→ What to work on
Reproduce the following lines verbatim, starting at the line containing "y). The image size is (1920, 1080)." and ending at the line containing "Search is located at coordinates (1352, 315).", both included.

● ● ● ● ●

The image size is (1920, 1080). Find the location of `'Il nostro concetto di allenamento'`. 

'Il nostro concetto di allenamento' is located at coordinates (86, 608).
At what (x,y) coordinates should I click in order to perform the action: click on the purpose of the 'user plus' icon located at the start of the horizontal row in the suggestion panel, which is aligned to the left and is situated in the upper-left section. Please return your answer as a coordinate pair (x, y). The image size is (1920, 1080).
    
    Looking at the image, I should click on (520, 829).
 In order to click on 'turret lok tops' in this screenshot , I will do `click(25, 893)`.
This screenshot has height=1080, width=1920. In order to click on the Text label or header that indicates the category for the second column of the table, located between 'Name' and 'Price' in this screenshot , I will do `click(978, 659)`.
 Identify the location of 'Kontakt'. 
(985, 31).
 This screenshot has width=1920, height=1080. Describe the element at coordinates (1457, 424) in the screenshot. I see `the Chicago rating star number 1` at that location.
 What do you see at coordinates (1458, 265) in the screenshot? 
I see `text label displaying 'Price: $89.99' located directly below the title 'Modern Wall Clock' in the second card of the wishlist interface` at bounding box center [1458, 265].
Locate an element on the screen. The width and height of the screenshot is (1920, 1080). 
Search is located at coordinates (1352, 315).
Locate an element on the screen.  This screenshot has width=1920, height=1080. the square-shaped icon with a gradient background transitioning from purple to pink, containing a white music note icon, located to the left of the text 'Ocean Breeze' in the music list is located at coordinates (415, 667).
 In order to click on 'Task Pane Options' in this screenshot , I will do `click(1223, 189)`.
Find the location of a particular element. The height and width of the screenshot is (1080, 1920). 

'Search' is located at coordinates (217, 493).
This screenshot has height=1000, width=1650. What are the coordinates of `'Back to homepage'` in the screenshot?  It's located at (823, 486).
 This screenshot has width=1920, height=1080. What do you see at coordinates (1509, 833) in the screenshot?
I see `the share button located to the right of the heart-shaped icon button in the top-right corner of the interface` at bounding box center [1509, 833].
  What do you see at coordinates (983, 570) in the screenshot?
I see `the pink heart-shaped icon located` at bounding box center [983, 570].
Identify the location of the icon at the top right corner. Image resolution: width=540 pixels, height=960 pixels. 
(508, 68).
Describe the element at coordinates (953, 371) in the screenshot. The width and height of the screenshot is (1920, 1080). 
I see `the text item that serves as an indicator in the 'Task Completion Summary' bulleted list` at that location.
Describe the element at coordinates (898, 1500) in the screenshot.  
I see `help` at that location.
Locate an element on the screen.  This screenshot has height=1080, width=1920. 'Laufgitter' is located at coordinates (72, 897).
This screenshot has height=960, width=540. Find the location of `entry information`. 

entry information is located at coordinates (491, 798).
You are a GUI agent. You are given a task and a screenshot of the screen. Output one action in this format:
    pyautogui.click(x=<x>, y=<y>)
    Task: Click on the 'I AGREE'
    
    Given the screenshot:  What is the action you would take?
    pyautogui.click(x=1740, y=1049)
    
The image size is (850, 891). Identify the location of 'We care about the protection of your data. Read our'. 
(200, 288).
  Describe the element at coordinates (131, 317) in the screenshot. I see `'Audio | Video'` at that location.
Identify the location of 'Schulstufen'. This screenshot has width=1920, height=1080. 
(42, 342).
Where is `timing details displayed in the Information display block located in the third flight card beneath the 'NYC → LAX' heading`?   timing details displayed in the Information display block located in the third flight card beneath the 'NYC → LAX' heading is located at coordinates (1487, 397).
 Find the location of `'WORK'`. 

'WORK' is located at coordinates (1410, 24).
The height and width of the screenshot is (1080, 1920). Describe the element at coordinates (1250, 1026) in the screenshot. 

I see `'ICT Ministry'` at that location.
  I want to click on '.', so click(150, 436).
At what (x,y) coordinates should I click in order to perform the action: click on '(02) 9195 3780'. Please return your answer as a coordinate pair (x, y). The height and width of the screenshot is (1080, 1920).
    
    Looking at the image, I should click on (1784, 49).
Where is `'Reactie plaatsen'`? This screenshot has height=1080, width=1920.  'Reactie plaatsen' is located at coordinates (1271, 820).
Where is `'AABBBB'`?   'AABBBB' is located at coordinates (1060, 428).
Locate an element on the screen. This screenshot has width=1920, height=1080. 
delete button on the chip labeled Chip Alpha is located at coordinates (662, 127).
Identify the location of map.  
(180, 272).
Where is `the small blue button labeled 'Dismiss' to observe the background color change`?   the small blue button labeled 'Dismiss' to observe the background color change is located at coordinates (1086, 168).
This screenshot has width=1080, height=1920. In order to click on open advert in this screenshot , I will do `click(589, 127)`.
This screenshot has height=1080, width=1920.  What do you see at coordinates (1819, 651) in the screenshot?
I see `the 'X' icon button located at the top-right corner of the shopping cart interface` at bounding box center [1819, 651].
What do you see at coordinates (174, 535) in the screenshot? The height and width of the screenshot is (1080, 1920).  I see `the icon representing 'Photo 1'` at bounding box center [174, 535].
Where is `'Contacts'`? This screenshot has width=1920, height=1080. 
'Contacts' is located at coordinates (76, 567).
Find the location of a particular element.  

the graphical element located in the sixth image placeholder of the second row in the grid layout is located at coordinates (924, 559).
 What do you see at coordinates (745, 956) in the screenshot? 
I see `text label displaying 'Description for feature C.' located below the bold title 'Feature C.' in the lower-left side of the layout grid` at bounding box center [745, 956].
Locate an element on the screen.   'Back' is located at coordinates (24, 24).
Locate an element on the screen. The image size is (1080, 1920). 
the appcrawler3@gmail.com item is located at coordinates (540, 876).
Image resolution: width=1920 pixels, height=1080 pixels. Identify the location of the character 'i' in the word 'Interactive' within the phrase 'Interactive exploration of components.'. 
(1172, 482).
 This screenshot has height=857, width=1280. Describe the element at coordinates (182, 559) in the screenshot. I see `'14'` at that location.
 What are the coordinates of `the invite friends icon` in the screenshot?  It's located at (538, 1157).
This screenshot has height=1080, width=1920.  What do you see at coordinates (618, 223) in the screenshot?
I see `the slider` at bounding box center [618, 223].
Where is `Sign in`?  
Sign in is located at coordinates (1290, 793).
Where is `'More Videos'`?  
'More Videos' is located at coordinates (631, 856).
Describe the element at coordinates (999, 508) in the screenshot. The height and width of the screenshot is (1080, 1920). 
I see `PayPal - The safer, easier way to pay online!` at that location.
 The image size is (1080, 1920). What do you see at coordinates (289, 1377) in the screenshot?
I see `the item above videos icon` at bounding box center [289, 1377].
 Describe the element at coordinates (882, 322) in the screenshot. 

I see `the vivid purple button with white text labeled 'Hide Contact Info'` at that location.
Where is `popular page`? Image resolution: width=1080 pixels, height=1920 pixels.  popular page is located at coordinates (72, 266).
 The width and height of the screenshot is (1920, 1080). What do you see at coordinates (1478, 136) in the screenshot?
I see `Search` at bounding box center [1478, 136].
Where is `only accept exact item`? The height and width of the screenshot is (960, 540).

● ● ● ● ●

→ Solution
At what (x,y) coordinates should I click in order to perform the action: click on the purpose of the 'user plus' icon located at the start of the horizontal row in the suggestion panel, which is aligned to the left and is situated in the upper-left section. Please return your answer as a coordinate pair (x, y). The image size is (1920, 1080).
    
    Looking at the image, I should click on (520, 829).
 In order to click on 'turret lok tops' in this screenshot , I will do `click(25, 893)`.
This screenshot has height=1080, width=1920. In order to click on the Text label or header that indicates the category for the second column of the table, located between 'Name' and 'Price' in this screenshot , I will do `click(978, 659)`.
 Identify the location of 'Kontakt'. 
(985, 31).
 This screenshot has width=1920, height=1080. Describe the element at coordinates (1457, 424) in the screenshot. I see `the Chicago rating star number 1` at that location.
 What do you see at coordinates (1458, 265) in the screenshot? 
I see `text label displaying 'Price: $89.99' located directly below the title 'Modern Wall Clock' in the second card of the wishlist interface` at bounding box center [1458, 265].
Locate an element on the screen. The width and height of the screenshot is (1920, 1080). 
Search is located at coordinates (1352, 315).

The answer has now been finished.